La situazione a quel punto disegnava un nuovo quadro che vedeva un gruppo folto composto da atleti che ci avevano raggiunto sfruttando l'errore ed atleti che avevamo raggiunto sfruttando l'errore.
Di regola tutto era in gioco e si poteva pensare anche ad un risultato finale migliore del 10° posto indicativo per il quale stavo lottando ma qualcosa non ha girato.
Sul momento non ho sentito l'agonismo giusto lasciando sfuggire la cosa, la gara nella mia testa aveva perso il sapore giusto. Il gruppo se ne va, in un momento perdo la carogna gara (come se si fosse aperto un rubinetto)e in un altro momento mi si ribalta la situazione fisica .
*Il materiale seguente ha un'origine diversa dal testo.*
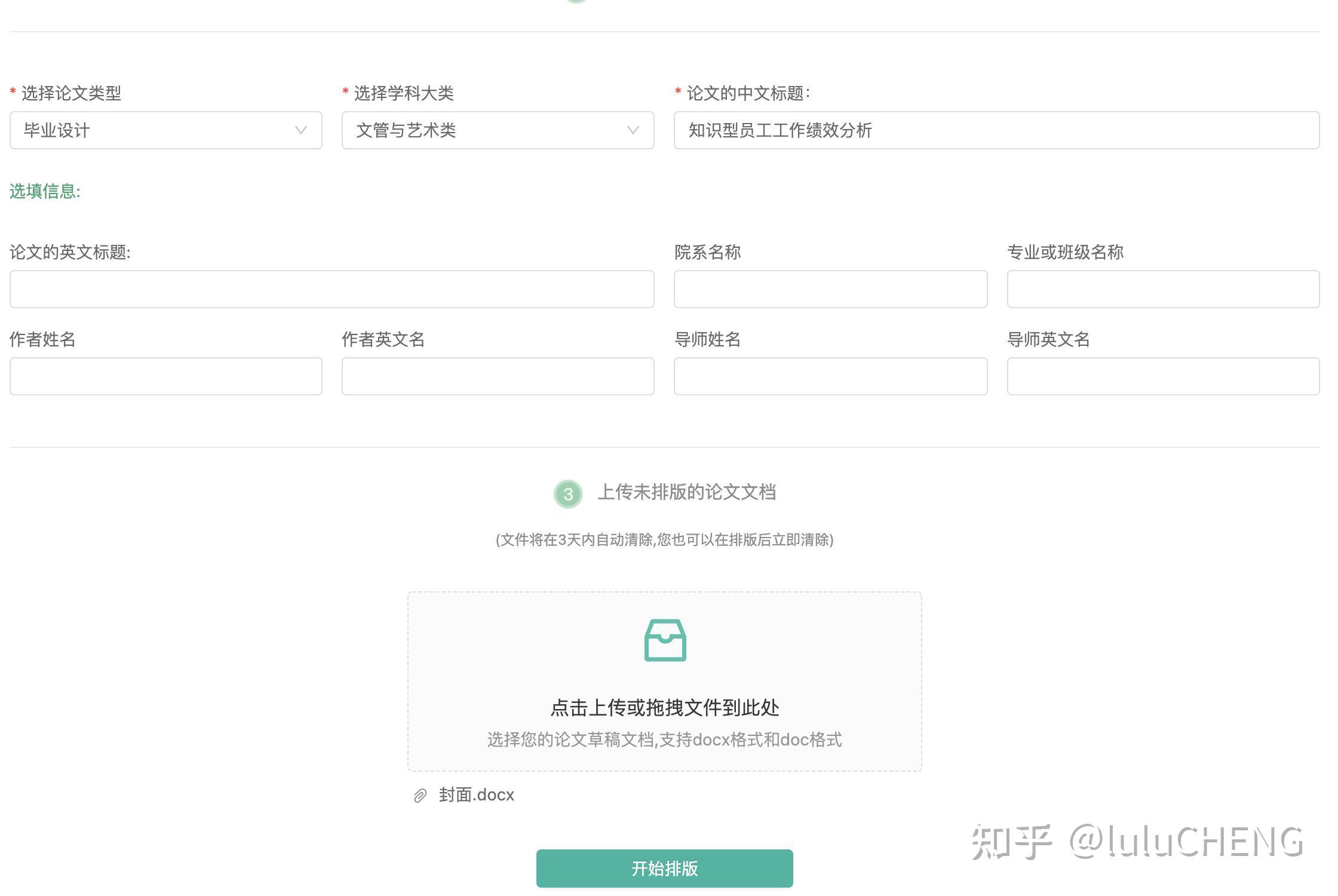
Task: Click the 院系名称 text field
Action: 830,289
Sento tutto il sudore addosso , la testa comincia a girare, il passo si fa pesante sia nel ritmo dche nel'appoggio e il pube comincia a farsi sentire sul serio.
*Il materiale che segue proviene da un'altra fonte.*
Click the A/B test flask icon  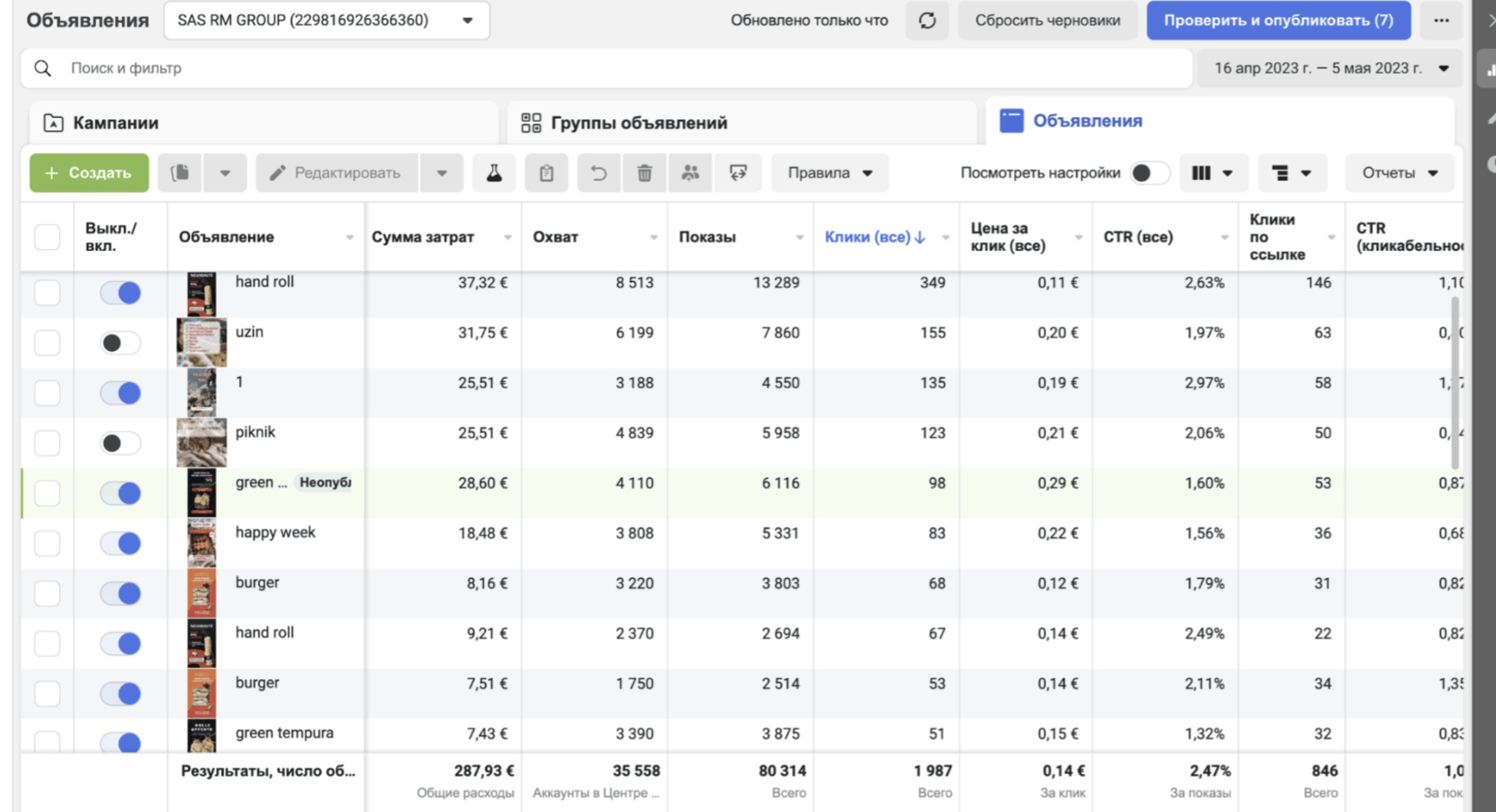(x=494, y=173)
6 km mi separavano dall'arrivo con tratti molto impegnativi e le energie erano sfuggite tutte come per un sortilegio beffardo.
Riposiziono la mente e molto tranquillamente mi avvicino alla fine.
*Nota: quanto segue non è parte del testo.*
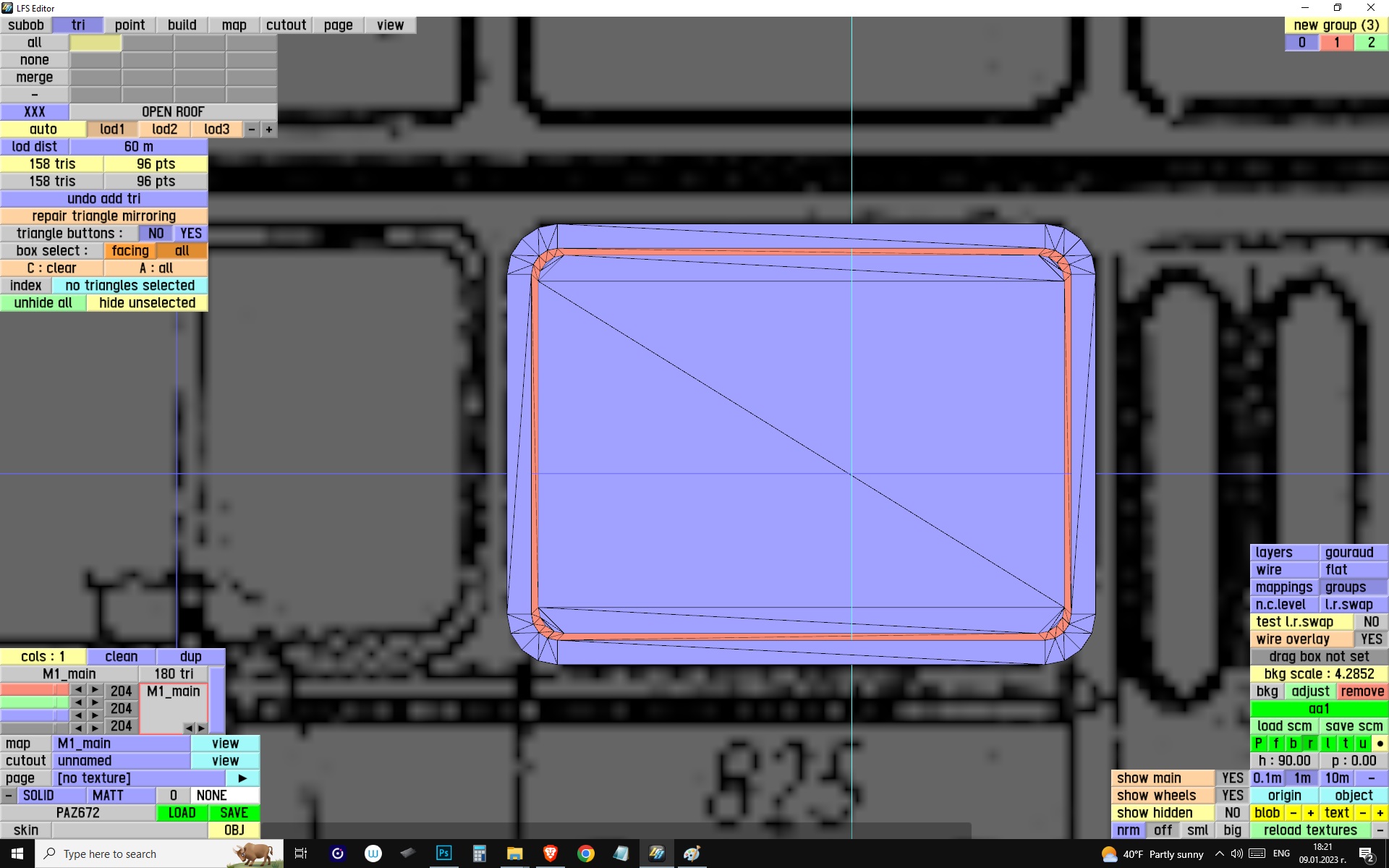This screenshot has height=868, width=1389.
Task: Open the build tab
Action: 182,25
Sul Cippo mi fermo appoggiato ad un albero , faccio due chiacchere con Lusardi mentre tiro il fiato , gli chiedo se ha qualcosa da mangiare (non ce l'ha) e riparto cercando di cercare la via giusta che mi permettesse di chiudere il prima possibile la gara senza soffrire troppo fisicamente .
Affronto la discesa del canalone poi l'ultimo strappo, 2 km dalla fine, dove mi passa Marco Emiliani che molto gentilmente mi offre una mezza barretta.
Ultima discesa , vedo l'arco d'arrivo, sorrido ad uno spettatore che mi incita dicendomi bravo (ahahahah) e transito sotto al traguardo dove il Moro "tira giù" il numero di pettorale .
Sorrido, non per la prestazione , ma per l'arrivo raggiunto.
Dialogo col Moro raccontandogli i perchè della mia gara debacle e spiegandogli l'errore di strada.
Lui mi racconta del contadino che fa questi scherzi del cazzo.
Rimango perplesso sul fatto che ci sono ancora dei un cretini che pur di non far passare degli atleti (perchè tali siamo dal primo all'ultimo) vicino ai terreni di proprietà gira una freccia rischiando,anche, di far perdere la gente .....
Va beh il motto che la mamma degli imbecilli è sempre incinta vale sempre .
Anche se non ho difeso il mio 10° posto , anche se la gara non è andata come volevo .... sono a posto col mondo.
Sgombro il ristoro mangiando biscotti e bevendo vari bicchieri di the.
Vista la quantità elevata di reintegrazione mi dico che molto probabilmente avrei finito la benzina poco dopo anche se non ci fosse stato l'errore .... troppo caldo con quella maglia e probabilmente una colazione troppo leggera.
Tempo di uscire dal ristoro che incrocio Giulio con il ghiaccio alla caviglia, a lui è andata peggio di me . Storta colossale e susseguente ritiro .
Arriva anche il mitico Jane con l'aria stanca, la testa scossante, probabilmente, anche lui non contento della prestazione ma anche lui sorridente.
Doccia calda e incrociamo un raggiante X-Folin che ci racconta di aver volato:
- 44 minuti in meno di anno scorso!!!
Sono molto contento del suo risultato e del suo modo di condividerla.
44 minuti in meno in 22 km .... ma l'hanno scorso era andato a funghi?
Prima di rientrare accondiscendiamo ad una tranquillo pasta party a base di pasta all'uovo con i piselli, un po di affettato , pane e ciambella.
caffè offerto da Pelo,con il pensiero da X-Folin (cercava di offrire dalla mattina ma dimenticava sempre il portafoglio :-) ) e via verso il rientro tutti senza Biasion visto che di fretta non ce n'era.
Tempo di riacciuffare la linea del telefono per le telefonate alle proprie amate e ritorniamo su discorsi intellettualmente impegnati mentre il dolore alla caviglia affligge Giulio a tal punto che si addormenta in auto.
Giunti sotto casa X rintuzziamo l'ultima offerta di caffè(questo era casalingo) .
Saluti vivissimi e teniamoci visti ragazzi..... i bimbi mi attendono a casa.